Они лежат, обнявшись, не в силах отпустить друг друга. И по мере того, как они остывают, в Джеке вдруг просыпается непостижимая тяжесть какой-то неведомой утраты. Он не понимает, в чем дело. Печаль и счастье затопляют его, и он вдруг осознает, как называется это чувство – нежность. Никогда не испытывавший этого к слабым женщинам, потрясенный Джек смотрит в это лицо, расслабленные полуоткрытые губы… Смотрит и не может насмотреться. – Я люблю тебя, - думает Джек. Ёнои прикрывает глаза и утыкается лбом в щеку Джека. Он проводит рукой по колючему ежику на голове капитана. – А ты? – думает Джек.
- Джек, - шепчет Ёнои с закрытыми глазами, - Джек, нам с тобой нужно искупаться.

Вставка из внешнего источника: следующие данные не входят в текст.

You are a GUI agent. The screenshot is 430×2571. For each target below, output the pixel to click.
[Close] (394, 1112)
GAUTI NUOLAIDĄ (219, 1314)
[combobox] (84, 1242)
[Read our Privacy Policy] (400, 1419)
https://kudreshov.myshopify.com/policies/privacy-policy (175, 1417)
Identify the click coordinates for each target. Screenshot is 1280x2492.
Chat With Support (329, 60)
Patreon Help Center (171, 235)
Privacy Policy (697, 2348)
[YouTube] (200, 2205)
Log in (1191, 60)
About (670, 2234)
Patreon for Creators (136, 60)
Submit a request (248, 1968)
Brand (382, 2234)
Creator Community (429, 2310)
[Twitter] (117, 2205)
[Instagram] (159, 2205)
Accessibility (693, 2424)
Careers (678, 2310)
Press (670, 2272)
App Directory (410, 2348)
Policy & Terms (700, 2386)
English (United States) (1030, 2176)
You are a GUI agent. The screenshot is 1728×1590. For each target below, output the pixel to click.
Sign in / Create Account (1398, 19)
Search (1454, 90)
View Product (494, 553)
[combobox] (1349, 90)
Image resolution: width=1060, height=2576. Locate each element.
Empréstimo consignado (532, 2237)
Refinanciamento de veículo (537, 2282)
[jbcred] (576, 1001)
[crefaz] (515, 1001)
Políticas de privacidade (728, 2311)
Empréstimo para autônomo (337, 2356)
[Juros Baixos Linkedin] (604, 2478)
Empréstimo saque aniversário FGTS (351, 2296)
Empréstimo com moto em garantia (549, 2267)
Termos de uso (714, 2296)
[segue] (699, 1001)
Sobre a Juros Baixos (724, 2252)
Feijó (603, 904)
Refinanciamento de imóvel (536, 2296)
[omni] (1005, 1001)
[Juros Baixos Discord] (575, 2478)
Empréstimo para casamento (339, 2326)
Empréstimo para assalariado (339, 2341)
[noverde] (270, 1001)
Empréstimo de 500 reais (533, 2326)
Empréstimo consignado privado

От этого «нам с тобой» у Джека мягко колыхнулось сердце.
- Да, сейчас…
Они лежат еще немного, а потом все-таки выбираются из палатки и, ежась и похахатывая, под небольшим прохладным дождиком бегут к воде и плещутся, и тут уже капитан смеется в полную силу, у него немного сипловатый смех, и в нем Джек слышит неутоленную страсть. Выскочив на берег, они снова бросаются в объятия друг друга, сливаются в ненасытном поцелуе. Они бегом возвращаются в палатку и опять им жарко, потому что они набрасываются друг на друга снова и снова и, обессиленные, засыпают лишь под утро.
Джек приоткрывает глаза и сквозь ресницы смотрит на дрожащие радужные лучи. Каждой клеткой тела и всеми чувствами он ощущает, что живой. Саднит запекшиеся губы, на внутренней стороне он чувствует маленькую ранку и непроизвольно улыбается. Мышцы болят, он потягивается, ощущая, как песок чуть царапает кожу, и даже это кажется приятным.
Рюичиро… пробует он на язык, беззвучно шевеля губами, маленький капитан, гибкий как кошка, такой же мягкий и одновременно напружиненный… он спит рядом со мной в палатке, раскинувшись на одеяле, сквозь брезент и щели неплотно закрытого клапана внутрь попадает шевелящийся густой свет, и я вижу – над полной верхней губой – капли испарины… Эти губы за минувшую ночь Джек поцеловал, наверное, тысячу раз, и снова они притягивают его взгляд… Закрытые глаза не скрывают своих азиатских очертаний, и Джек помнит черный огонь, полыхавший в них, пронзавший его собственные глаза насквозь – в череп, в мозг, где взрывалось пространство и распахивалась вселенная и огонь полыхал в ней без края, разворачивая изнутри себя бесчисленные измерения блаженства. Я и не знал, что способен на такое, думает Джек. Все тело ломит и постанывает, хочется потянуться, но Джек не двигается, слушает, как дышит маленький капитан. Он кажется совсем юным, гладкая кожа на спокойном, почти детском лице покрыта желтоватым загаром…), как шея и руки. Но там, где тело обычно скрыто под униформой, кожа белая, Джек скашивает глаза и сравнивает со своей. Нет, не белая, хотя что я со своей альбионской молочностью сравниваю.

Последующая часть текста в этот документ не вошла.